EXTRACTED INFORMATION.
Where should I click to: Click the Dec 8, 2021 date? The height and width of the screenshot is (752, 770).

* * *

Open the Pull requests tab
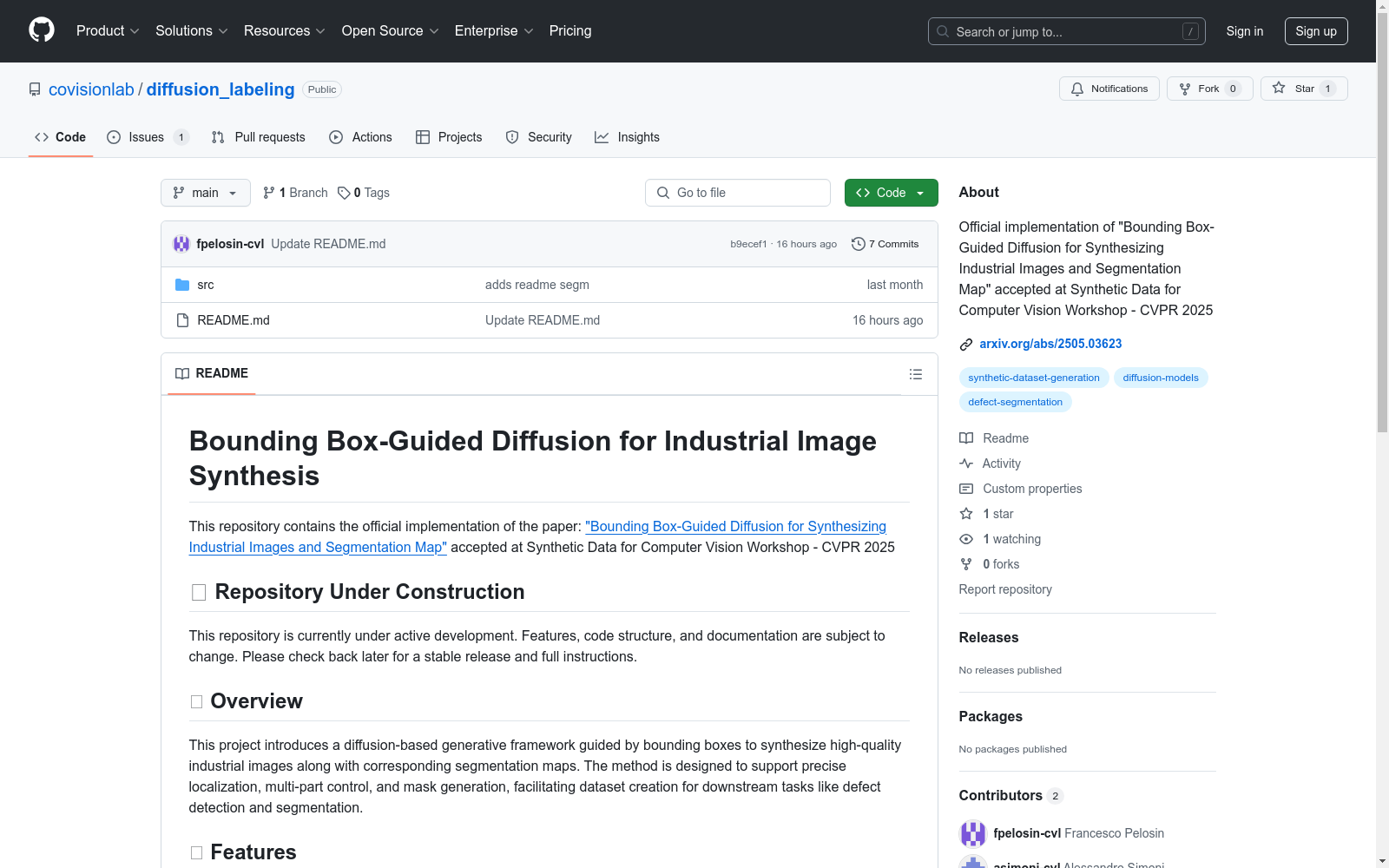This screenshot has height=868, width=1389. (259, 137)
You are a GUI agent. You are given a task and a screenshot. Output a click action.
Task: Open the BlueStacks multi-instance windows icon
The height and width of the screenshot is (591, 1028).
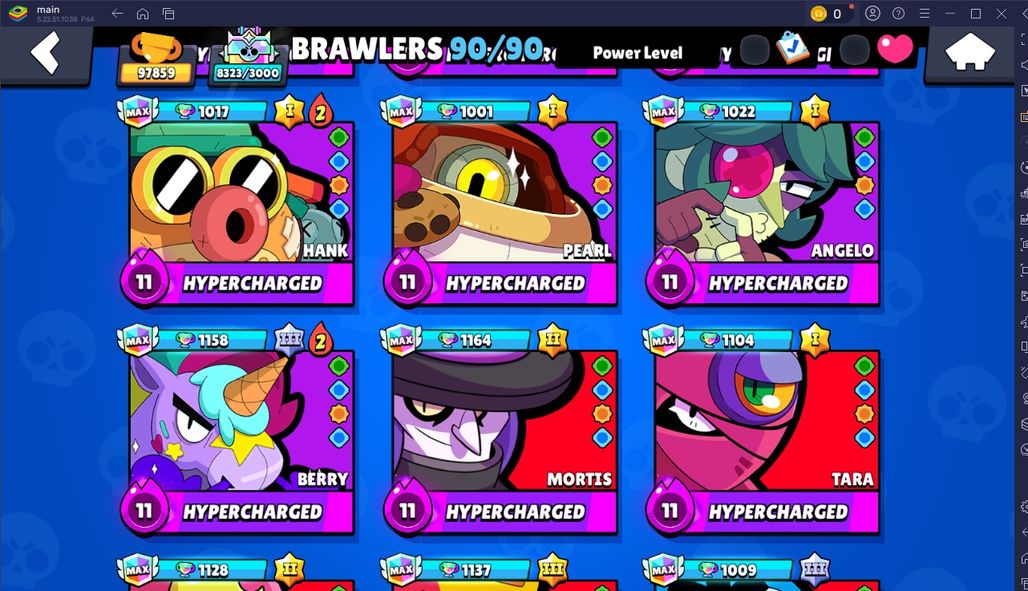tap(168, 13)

TASK REQUIREMENTS.
Where a line of the entries above holds the word "click", return that line.

FINAL ANSWER.
Where should I click to: Click the Dec 8, 2021 date? The height and width of the screenshot is (752, 770).
You are a GUI agent. You are given a task and a screenshot. Output a click action.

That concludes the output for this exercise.